Exercising the service, then reviewing what it actually touched
With the service running under the new complain-mode profile, use it normally — the entire point is capturing real, representative access patterns rather than a synthetic subset. Once you’ve exercised the functionality you care about, return to the aa-genprof prompt and let it scan the audit log:
Reading log entries from /var/log/audit/audit.log.
Updating AppArmor profiles in /etc/apparmor.d.
Profile: /usr/bin/myservice
Path: /etc/myservice/config.yaml
New Mode: r
[1 - Allow]
2 - Audit
3 - Deny
(A)llow / [(I)gnore] / (D)eny / Audit / Glob / Glob w/Ext / (N)ew / (C)ontinue profiling / (X)

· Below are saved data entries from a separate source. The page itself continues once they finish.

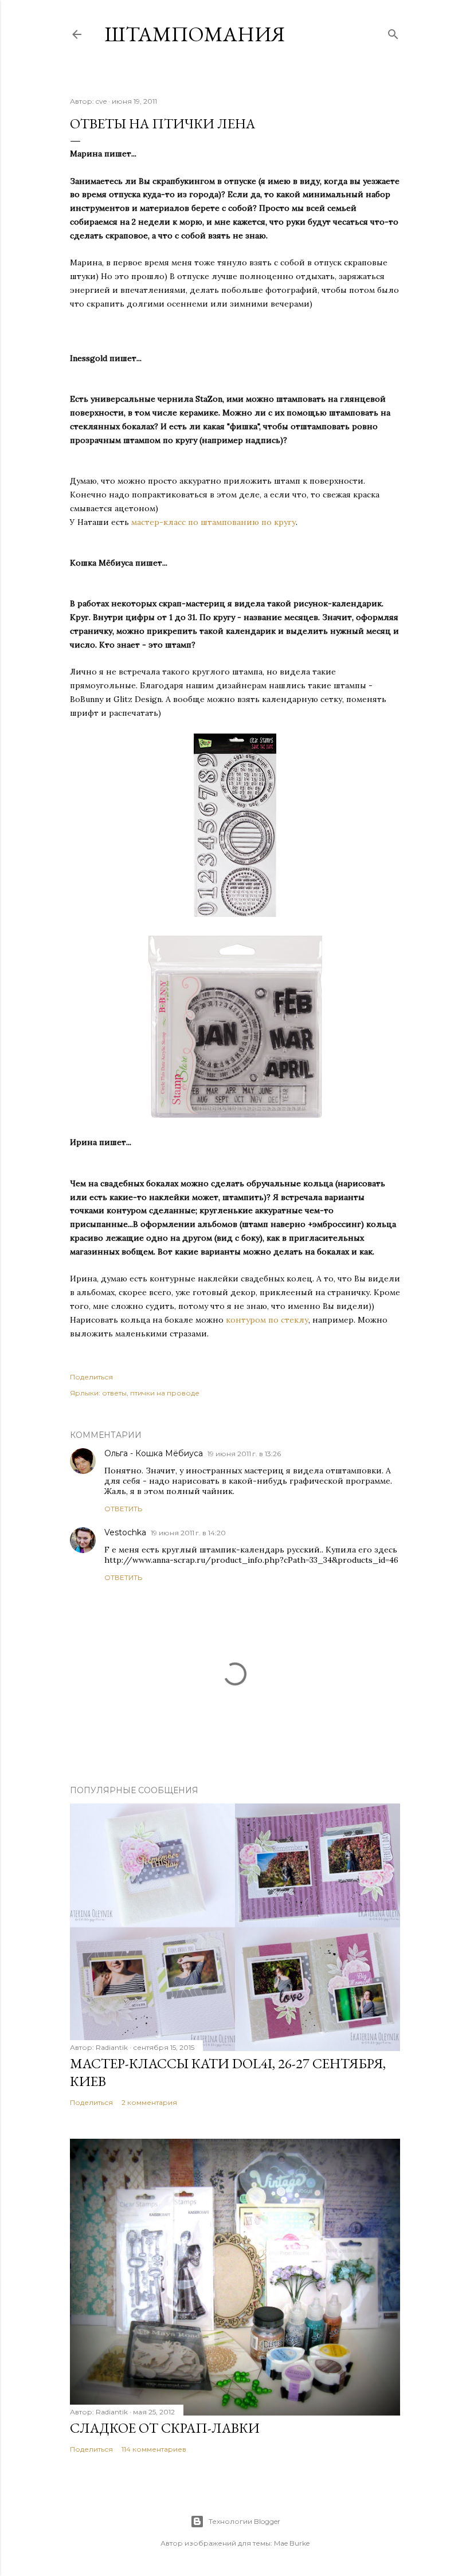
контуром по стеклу (267, 1320)
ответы (114, 1393)
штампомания (194, 34)
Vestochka (125, 1532)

For each logged access, aa-genprof proposes adding a corresponding rule and asks for a decision — allow, deny, or glob (turning a specific logged path into a wildcarded pattern covering a whole directory, useful for paths like log files where the exact filename varies but the directory doesn’t). Reviewing each proposed rule rather than blanket-approving everything is worth the extra attention here, since this step is exactly where you’d notice a service unexpectedly accessing something it has no legitimate reason to touch.
What a finished profile actually looks like
# /etc/apparmor.d/usr.bin.myservice
#include <tunables/global>
/usr/bin/myservice {
#include <abstractions/base>
/etc/myservice/*.yaml r,
/var/log/myservice/*.log w,
/var/run/myservice.pid rw,
network inet stream,
capability net_bind_service,
deny /home/** rwx,
}
Each line is a specific, narrow grant: read access to config files matching a glob, write access to its own log directory, read-write to its own PID file, permission to use inet stream sockets, and the specific net_bind_service capability (needed only if the service binds a privileged port below 1024). The explicit deny /home/** rwx line is a defense-in-depth statement — even though nothing in the profile positively grants access to user home directories, an explicit deny documents the intent and guards against a future, overly broad rule accidentally reopening that access.

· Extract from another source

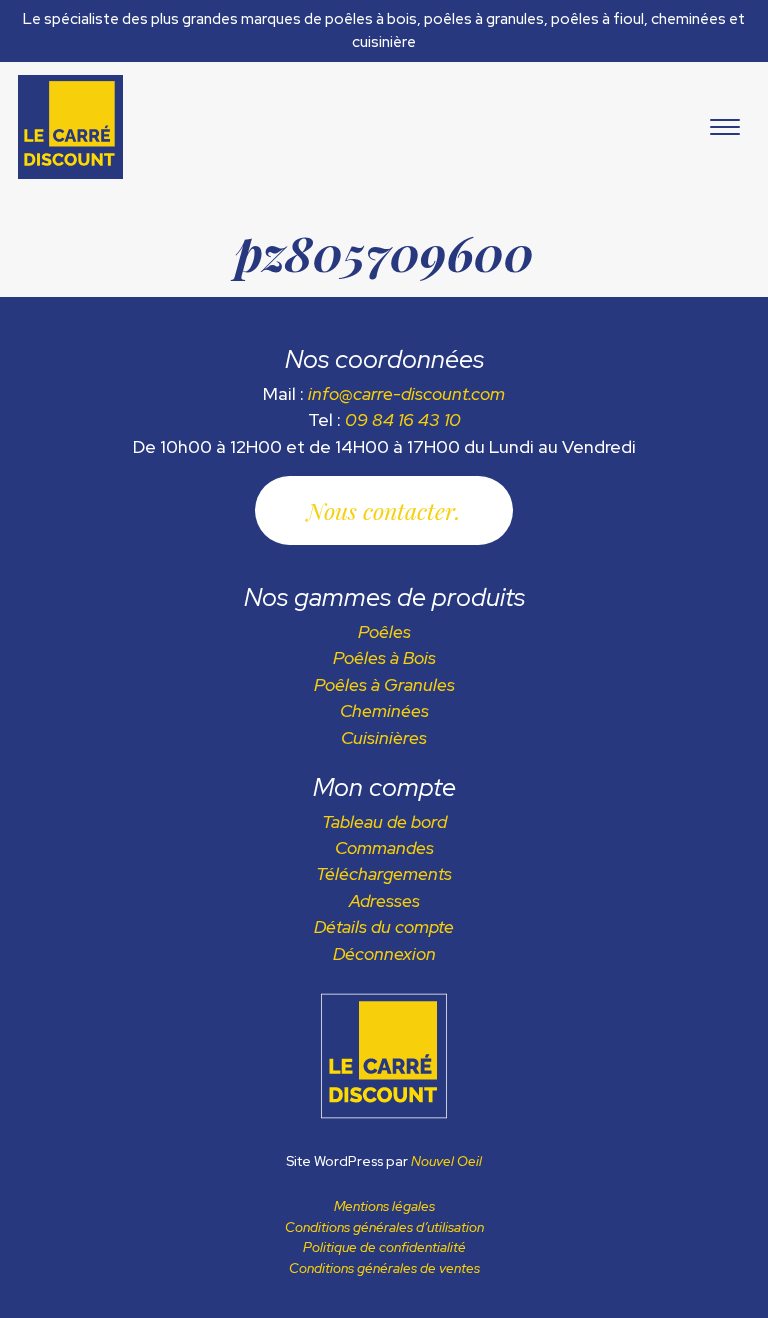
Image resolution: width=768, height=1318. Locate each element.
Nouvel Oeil (446, 1161)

Switching from complain to enforce mode
Once you’re confident the profile reflects everything the service legitimately needs (validated by having actually exercised its real functionality under complain mode without gaps), switch it to enforcing:
aa-enforce /usr/bin/myservice
From this point, any access attempt not covered by the profile is actually blocked, not just logged — which is why validating thoroughly under complain mode first matters: an incomplete profile pushed straight to enforce mode breaks the service the moment it hits a legitimate access pattern that complain mode simply never happened to exercise.
Handling a legitimate access blocked after going to enforce mode
If enforce mode blocks something legitimate that complain-mode testing missed, the audit log still records the denial:
journalctl -xe | grep -i apparmor
aa-logprof
aa-logprof re-scans new log entries against existing profiles the same way aa-genprof does initially, letting you add the missing rule without restarting the whole profile-building process from scratch.
The practical takeaway
Building an AppArmor profile by exercising real functionality under complain mode, reviewing each proposed rule deliberately rather than blanket-accepting, and only then switching to enforce mode is a meaningfully more reliable path than attempting to hand-write a complete profile upfront from documentation or guesswork — the log-driven, iterative approach directly captures what a program actually does, rather than what you assume it does.